German Chancellor Angela Merkel, whose conservatives lost in the Sept. 26 election to the center-left Social Democrats, will leave office after a coalition government is established. Having served as chancellor since 2005, Merkel did not run in the September elections.

Demirtaş also said the new German government shouldn’t think President Recep Tayyip Erdoğan represents the entirety of the country.

Referring to a closure case underway against the HDP, Turkey’s second-largest opposition party, which was accepted by the Constitutional Court in June, the politician said it was a part of Erdoğan’s “intimidation operation” targeting the opposition.

Demirtaş added that Erdoğan was keeping the judiciary under his control, that he assigned the closure case to certain judges and prosecutors loyal to him and therefore, it wasn’t possible for them to have a fair trial or a lawful verdict.

Despite receiving criticism from German opposition parties, Merkel refrained from taking a harsh stance against the authoritarian policies of Erdoğan. She maintained constant dialogue with Erdoğan, visiting Turkey 11 times over the course of her tenure. She focused on finding ways to cooperate with him in turbulent times and repeatedly underlined the importance of having channels of communication open in order to ease tensions in the eastern Mediterranean and seek solutions to the conflicts in Syria and Libya.

Demirtaş said neither he nor his party had any connection to the Kurdistan Workers’ Party (PKK), listed as a terrorist organization by Turkey, the US and the EU, emphasizing that the HDP was a democratic political party that promotes only peaceful methods to solve Turkey’s problems.

In the 850-page indictment calling for the imposition of a political ban on 451 party members as well as a freeze on the party’s bank accounts, the pro-Kurdish party is accused of links to the outlawed PKK.
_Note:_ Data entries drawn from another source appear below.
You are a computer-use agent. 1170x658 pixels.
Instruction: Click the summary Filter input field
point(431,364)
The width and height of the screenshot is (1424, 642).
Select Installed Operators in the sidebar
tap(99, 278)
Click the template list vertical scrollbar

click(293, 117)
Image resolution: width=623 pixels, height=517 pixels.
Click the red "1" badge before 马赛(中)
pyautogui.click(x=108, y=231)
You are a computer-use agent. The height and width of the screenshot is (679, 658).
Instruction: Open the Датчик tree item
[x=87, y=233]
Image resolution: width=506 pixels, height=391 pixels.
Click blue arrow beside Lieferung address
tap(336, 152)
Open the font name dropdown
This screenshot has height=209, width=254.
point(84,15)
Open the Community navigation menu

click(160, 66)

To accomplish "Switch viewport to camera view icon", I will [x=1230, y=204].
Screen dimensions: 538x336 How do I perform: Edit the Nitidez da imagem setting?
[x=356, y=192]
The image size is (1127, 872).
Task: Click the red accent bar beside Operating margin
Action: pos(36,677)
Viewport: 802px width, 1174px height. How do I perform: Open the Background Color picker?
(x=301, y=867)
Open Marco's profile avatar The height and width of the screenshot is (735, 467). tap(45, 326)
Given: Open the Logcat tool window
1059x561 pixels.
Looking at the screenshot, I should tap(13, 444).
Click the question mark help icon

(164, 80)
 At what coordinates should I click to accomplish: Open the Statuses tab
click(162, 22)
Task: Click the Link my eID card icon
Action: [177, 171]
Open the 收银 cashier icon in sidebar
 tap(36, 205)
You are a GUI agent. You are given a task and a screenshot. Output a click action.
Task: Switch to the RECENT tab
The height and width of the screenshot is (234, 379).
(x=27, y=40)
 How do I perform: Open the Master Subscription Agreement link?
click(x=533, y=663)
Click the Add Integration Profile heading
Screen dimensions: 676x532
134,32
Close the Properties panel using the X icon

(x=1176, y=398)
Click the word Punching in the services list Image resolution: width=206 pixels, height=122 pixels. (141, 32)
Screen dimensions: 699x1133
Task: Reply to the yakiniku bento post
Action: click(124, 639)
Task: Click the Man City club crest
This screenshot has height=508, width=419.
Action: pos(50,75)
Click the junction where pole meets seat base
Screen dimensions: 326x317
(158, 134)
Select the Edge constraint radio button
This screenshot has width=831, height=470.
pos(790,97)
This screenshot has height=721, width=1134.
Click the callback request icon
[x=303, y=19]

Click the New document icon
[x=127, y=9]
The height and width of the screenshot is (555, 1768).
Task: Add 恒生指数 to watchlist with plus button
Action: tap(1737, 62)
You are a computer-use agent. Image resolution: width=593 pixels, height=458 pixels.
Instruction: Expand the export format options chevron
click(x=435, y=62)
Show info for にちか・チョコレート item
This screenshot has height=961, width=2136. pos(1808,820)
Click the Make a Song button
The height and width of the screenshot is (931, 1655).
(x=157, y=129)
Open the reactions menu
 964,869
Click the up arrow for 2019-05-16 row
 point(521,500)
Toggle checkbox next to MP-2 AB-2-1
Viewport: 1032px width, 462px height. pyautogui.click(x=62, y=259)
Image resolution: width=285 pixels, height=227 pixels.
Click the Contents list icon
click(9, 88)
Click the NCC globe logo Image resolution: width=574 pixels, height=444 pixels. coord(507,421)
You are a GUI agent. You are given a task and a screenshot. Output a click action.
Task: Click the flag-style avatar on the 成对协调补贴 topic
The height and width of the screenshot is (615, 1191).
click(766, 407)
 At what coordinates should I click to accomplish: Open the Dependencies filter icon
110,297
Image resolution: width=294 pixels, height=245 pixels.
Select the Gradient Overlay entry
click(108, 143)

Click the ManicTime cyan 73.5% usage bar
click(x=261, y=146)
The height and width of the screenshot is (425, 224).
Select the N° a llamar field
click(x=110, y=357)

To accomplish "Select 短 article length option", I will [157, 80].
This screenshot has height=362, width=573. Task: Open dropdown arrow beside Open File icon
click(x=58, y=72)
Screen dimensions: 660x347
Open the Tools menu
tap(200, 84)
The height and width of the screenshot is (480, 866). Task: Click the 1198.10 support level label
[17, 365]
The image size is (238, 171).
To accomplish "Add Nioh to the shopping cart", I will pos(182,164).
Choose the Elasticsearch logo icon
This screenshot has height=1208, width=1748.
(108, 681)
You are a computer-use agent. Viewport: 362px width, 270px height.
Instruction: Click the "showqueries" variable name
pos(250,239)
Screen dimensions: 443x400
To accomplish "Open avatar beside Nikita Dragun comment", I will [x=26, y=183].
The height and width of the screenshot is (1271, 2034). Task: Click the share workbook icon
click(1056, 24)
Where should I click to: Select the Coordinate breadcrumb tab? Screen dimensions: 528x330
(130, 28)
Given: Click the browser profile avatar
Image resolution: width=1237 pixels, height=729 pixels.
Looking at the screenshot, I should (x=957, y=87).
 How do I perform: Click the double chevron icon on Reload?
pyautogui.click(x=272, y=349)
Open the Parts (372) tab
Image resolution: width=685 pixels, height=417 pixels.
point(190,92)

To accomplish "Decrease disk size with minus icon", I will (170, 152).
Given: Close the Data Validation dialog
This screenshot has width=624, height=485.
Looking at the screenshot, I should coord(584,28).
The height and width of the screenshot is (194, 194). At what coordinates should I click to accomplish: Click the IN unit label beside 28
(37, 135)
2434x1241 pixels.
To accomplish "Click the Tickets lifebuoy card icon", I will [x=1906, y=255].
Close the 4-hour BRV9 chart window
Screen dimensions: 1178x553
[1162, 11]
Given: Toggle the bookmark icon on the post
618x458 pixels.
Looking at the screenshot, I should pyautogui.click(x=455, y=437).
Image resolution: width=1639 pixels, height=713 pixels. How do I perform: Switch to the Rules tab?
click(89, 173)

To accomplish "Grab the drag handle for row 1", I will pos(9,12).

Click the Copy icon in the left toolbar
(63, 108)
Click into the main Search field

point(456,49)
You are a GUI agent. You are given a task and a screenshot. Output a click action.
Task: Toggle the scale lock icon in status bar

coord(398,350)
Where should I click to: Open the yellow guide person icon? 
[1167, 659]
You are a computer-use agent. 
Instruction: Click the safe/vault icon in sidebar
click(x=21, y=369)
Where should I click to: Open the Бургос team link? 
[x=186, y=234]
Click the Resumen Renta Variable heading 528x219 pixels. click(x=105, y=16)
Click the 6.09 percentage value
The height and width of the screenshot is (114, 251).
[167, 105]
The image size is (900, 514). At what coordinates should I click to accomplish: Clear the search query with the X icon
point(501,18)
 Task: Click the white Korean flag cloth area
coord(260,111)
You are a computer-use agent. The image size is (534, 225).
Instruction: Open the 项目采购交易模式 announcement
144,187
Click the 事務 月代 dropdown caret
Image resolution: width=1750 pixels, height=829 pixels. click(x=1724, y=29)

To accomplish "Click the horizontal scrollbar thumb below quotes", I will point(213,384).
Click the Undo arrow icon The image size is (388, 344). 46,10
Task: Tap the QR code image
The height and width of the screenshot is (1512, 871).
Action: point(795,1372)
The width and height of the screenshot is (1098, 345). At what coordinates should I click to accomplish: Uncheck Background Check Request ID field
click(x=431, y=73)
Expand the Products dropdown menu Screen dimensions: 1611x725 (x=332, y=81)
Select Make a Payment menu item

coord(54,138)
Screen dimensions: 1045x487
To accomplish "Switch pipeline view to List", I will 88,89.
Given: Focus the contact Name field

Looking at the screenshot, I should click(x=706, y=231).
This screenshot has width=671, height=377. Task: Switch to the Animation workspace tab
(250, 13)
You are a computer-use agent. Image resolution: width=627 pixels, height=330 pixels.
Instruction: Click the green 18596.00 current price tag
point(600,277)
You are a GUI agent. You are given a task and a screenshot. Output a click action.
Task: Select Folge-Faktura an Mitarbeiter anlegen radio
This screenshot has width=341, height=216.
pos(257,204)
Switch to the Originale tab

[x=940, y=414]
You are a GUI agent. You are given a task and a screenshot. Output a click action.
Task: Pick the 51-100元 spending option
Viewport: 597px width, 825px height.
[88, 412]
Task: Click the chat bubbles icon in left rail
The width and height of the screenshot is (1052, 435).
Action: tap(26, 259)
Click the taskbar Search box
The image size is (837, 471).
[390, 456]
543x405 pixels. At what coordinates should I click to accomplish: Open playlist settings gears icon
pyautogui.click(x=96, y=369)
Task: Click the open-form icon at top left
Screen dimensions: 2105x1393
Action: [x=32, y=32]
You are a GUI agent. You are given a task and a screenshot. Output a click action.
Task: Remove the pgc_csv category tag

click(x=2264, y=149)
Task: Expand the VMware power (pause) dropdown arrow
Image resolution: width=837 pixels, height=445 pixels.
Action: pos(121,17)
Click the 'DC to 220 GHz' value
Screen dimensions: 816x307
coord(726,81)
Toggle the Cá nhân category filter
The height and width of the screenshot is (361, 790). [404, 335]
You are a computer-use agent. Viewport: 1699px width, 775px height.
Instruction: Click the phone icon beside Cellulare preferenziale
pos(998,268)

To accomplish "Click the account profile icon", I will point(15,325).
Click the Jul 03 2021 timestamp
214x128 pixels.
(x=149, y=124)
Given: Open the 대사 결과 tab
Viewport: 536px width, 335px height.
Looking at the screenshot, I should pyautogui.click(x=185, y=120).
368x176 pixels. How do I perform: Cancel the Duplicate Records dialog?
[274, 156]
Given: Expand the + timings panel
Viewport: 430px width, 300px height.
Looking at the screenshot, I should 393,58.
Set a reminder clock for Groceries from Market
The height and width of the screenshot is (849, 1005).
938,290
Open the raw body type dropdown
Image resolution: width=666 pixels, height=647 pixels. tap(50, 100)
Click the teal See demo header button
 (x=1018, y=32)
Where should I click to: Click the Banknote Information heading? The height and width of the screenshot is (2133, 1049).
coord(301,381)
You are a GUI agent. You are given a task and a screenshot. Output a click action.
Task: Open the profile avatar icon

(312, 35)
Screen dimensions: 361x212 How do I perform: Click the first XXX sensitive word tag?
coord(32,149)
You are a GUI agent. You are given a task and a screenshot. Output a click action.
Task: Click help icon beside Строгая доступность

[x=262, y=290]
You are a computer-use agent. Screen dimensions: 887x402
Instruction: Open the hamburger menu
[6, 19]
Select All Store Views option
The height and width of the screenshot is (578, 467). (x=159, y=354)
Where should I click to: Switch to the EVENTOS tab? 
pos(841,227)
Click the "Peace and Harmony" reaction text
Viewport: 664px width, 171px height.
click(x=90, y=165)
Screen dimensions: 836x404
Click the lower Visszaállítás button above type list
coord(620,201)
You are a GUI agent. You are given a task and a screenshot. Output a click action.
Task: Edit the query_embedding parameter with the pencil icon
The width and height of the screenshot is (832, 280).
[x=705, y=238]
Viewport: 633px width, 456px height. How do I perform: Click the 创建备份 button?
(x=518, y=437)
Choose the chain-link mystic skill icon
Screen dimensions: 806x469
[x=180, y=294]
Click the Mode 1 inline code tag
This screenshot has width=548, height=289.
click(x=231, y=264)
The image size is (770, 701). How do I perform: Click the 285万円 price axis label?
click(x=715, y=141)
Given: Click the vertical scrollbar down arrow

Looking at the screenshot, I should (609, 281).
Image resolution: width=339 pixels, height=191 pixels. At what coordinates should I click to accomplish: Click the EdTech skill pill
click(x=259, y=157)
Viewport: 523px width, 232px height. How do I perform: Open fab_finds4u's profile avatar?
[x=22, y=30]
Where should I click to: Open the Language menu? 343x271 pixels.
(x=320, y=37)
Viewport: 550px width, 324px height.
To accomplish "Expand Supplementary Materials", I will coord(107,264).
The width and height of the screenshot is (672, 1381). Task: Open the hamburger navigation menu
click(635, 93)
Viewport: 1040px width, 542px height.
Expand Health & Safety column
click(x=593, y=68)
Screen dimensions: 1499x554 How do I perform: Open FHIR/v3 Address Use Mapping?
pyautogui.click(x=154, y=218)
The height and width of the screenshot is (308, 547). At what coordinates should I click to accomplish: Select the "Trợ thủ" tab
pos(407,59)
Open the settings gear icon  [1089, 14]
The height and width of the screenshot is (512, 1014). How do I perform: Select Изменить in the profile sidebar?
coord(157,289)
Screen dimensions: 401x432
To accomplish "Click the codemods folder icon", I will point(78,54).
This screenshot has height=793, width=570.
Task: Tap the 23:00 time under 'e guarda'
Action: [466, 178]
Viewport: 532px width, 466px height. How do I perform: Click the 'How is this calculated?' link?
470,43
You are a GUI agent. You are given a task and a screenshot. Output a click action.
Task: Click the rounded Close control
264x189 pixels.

Erdoğan’s systematic campaign to restrict the rights of the HDP over the past few years, which includes the closure case and the detention of more than 5,000 HDP lawmakers, executives and party members on politically motivated charges, has prompted international condemnation.

Arrested on November 4, 2016, on terrorism-related charges, Demirtaş has since then remained in prison despite two European Court of Human Rights (ECtHR) rulings in 2018 and 2020 that said the politician was imprisoned for “political” reasons and not for “legal” reasons, ordering his “immediate release.”

The Council of Europe also called on Turkey to immediately release the Kurdish politician on September 17, 2021.

Although the ECtHR rulings are legally binding, there have been many instances in which Turkey has not implemented them. President Erdoğan has dismissed both rulings on Demirtaş, accusing the court of applying a double standard and of hypocrisy.